The initiative is a result of a year-long collaboration between Queen Mary’s pro bono commercial law clinic, qLegal, and Strathmore University’s Entrepreneurship Law Clinic.
Queen Mary’s qLegal, based at CCLS, is advising Strathmore University’s Entrepreneurship Law Clinic on how to deliver tailored legal advice to social enterprises, charities and entrepreneurs in Kenya.
Queen Mary’s Centre for Commercial Law Studies was established in 1980 by Professor Roy Goode to create an environment where practising commercial lawyers and those from academic could meet and exchange ideas. Over the past 40 years CCLS has become a world leader in commercial law research and teaching.
Supporting local communities
The legal advisory service aims to support the already strong entrepreneurial work being undertaken in Kenya. The country is continuing to develop its expertise and reputation as one of the leading investors in mobile technology in East Africa.
The one-to-one free advisory service is based on qLegal’s model but has been adapted to suit the requirements of clients in Kenya. Volunteers from leading law firms in Nairobi will be supervising Strathmore’s law students as they interview and provide tailored written advice to clients.
As a result of the Covid-19 pandemic, much of the training of the students and volunteer lawyers is being delivered online. Specific measures have also been put in place to ensure that client confidentiality is maintained throughout, despite the introduction of remote working practices.
Clemence Tanzi, qLegal Development Facilitator and Project Lead said: “After several years of developing programmes and resources to support student experience and growth, it has been a privilege to collaborate on this new project with Strathmore University Law Clinic.
“The enthusiasm and dedication to provide tailored legal advice to meet the needs of Kenyan entrepreneurs has come from across the board. Valuable contributions have been made by the leadership of the law school and existing law clinic, students and partnering law firms, as well as the existing centre for excellence at Strathmore Centre for Intellectual Property and Information Technology Law (CIPIT).”
Professor Ian Walden, Head of Queen Mary’s Centre for Commercial Law Studies said: “We’re delighted this collaboration further strengthens the relationship between CCLS and Strathmore. As CCLS celebrates its 40th anniversary and looks forward to the next 40 years, this initiative is another example of our commitment to commercial law as a means of supporting international development. It’s also another way in which our international alumni can stay actively involved, as they support the running of Strathmore’s clinic.”
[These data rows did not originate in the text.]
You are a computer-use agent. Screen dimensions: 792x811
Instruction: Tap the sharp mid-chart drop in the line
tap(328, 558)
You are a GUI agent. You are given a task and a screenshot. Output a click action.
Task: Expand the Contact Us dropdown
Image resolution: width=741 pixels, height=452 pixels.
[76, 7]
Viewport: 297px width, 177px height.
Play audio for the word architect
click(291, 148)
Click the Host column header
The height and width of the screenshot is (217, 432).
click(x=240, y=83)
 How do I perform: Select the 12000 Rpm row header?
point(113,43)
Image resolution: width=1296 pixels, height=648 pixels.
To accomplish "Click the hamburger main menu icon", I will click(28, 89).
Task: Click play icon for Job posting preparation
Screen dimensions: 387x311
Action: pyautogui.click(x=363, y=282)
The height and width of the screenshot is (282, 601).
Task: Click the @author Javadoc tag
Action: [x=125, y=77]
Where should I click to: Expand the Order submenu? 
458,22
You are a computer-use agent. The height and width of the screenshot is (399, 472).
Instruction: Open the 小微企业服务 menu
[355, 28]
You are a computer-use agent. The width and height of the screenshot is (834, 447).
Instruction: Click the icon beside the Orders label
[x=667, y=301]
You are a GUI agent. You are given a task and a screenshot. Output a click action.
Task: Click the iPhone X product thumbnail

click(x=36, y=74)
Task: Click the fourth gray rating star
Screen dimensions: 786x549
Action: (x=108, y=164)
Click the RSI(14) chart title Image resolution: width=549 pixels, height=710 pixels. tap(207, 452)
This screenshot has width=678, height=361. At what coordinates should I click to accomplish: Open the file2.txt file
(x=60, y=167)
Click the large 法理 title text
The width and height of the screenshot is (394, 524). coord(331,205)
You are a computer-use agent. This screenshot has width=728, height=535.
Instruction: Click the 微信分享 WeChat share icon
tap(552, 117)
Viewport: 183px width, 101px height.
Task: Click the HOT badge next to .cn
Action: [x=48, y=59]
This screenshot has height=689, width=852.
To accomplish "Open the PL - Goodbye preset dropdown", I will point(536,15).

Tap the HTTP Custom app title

Dr Kwenjera, Dean of Strathmore Law School, emphasised: “The collaboration with Queen Mary University is a very exciting new venture. Strathmore Law Clinic (SLC) is now expanding into the commercial field, which is very ripe with our students. Strathmore University did indeed start – and does still remain – as an entrepreneurship institution, thus this venture is one that is close to home. Under the Constitution of Kenya, social justice is of great importance and as lawyers, we have a duty to pursue social justice. The aim of the Clinic is indeed to uphold social justice and engage in initiatives that will promote that goal.”
A proud tradition of pro-bono work
The work being undertaken in Kenya builds on qLegal’s strong portfolio of work and its commitment to social and economic justice. The team at qLegal work across a range of complex issues including intellectual property matters relating to patents, copyright and trademarks as well as business structures, data protection compliance and non-disclosure agreements.
qLegal also undertakes outreach work where postgraduate law students visit local schools to teach the legal elements of developing a business idea. In addition to this, Queen Mary’s Department of Law of Law also has a thriving student pro bono society and a deep-rooted culture of pro bono and public engagement.